I would’ve posted a comment to Kairosnews, but that would’ve required registering and logging in. Trackback is great for sloths.

Sort of apropos: I didn’t switch to WordPress, but I did delay starting a public blog for ages while waiting for simple libre blog software that supports pretty URLs, comments, trackbacks, pings, syndication, etc. Other reason for delay: slothfulness.

Will weblog software will disappear as a category? I want to manage an entire site with one application (up til now: “vi”, more or less). It isn’t hard for a CMS to include a nice weblog feature. It is kind of a pain for users to force weblog applications to serve as a whole-site CMS, though many people do that.

Client-side remixing isn’t so loopy

Saturday, March 13th, 2004

Lucas Gonze’s analysis of client-side remixing is spot on. Summary: client-side remixing is to precise syncrhonization as HTML is to precise layout. If you don’t need precision, enjoy.

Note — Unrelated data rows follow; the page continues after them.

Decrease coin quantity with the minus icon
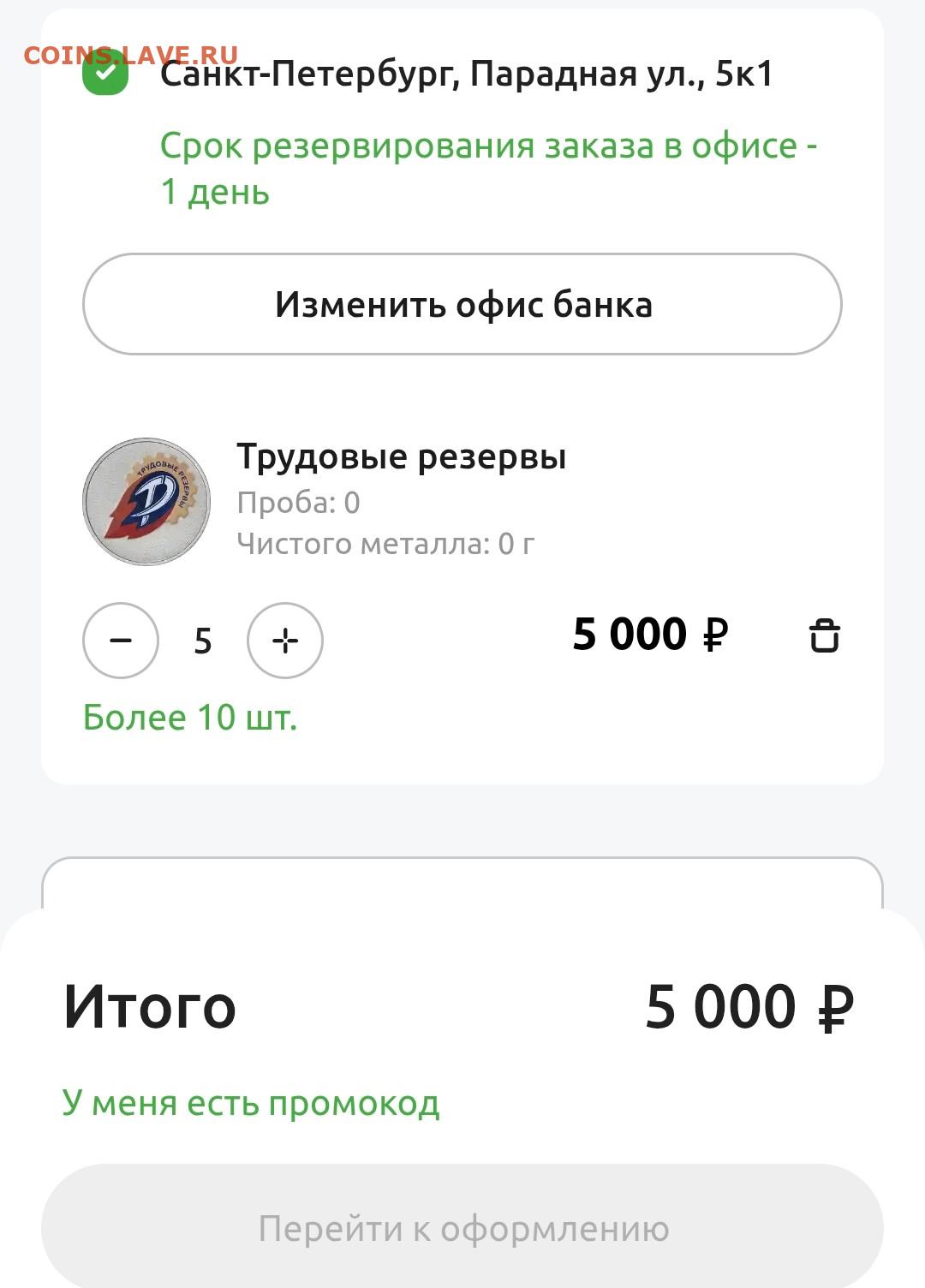121,641
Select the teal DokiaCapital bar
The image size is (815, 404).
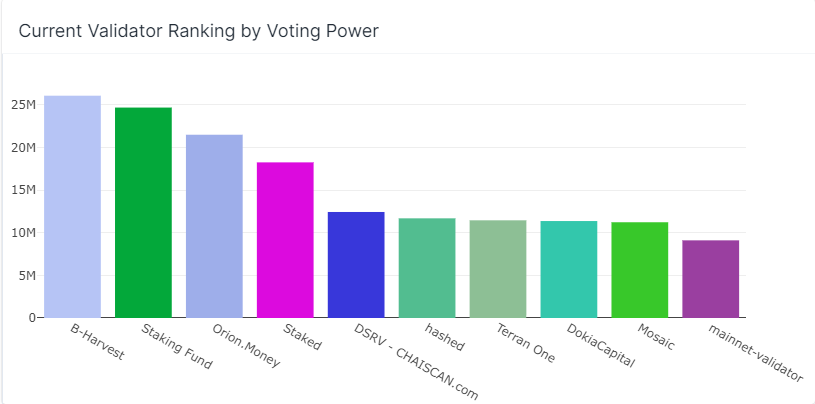pos(569,269)
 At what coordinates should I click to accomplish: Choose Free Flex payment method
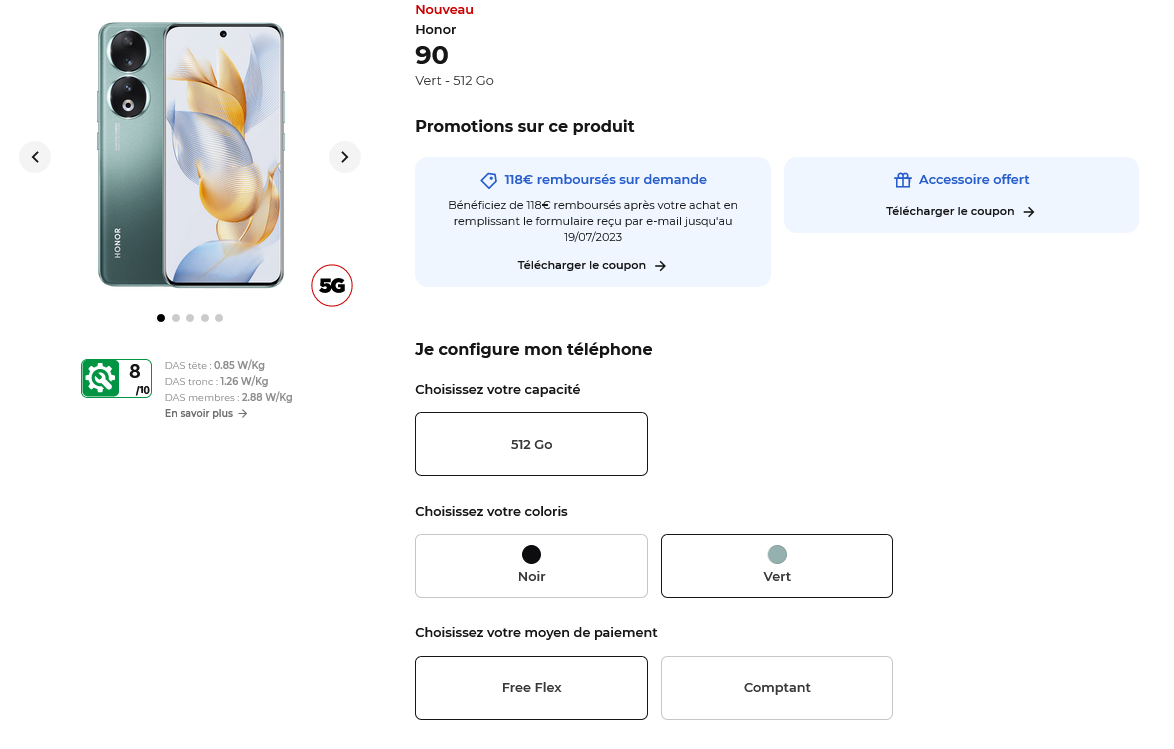pyautogui.click(x=531, y=688)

I see three limits to client-side remixing. All can be raised:

  • Bad client software. It either doesn’t work or barely works and you need a very keen eye to find a gratis download amongst enticements to buy a super-premium subscription version (cf RealPlayer).
  • Lack of expressivity. Remixers don’t just overlay source segments, they also apply various effects to the same.
  • Streaming-like experience. In order to obtain a smooth client-side remix playback you (actually your client, this is a subset of “bad client software”) will have to download most of the needed source content first. I often have a bad experience with playing-while-downloading of individual songs and videos over the net, nevermind many coordinated sources.

I suspect that with excellent client software the client-side remix experience could be very good. Lack of expressivity seems like the toughest hurdle to me. However, if said excellent client software can download and run code safely … effectlets?

Video games seem like a highly constrained example of what client-side remixing could do. They pull off co-ordinating lots of different source media (sometimes all local, but that’s beside the point) with code quite well, versus hardcoding different sources into a single stream at the point of production.

However, anytime in the near future using client-side remixing to evade those who would prevent distribution of The Grey Album and the like is pointless. Client-side remixing isn’t up to the task, and you can still download the album from the web after weeks of brouhaha, nevermind P2P networks.

Memory augmentation: cc-metadata client-side remixing [1] [2]

REGISTER NOW. IT’S FREE AND IT’S REQUIRED.

Thursday, February 26th, 2004

Experimenting with vote links:

Goodbye, WP, join the LAT in the infinite unread bin.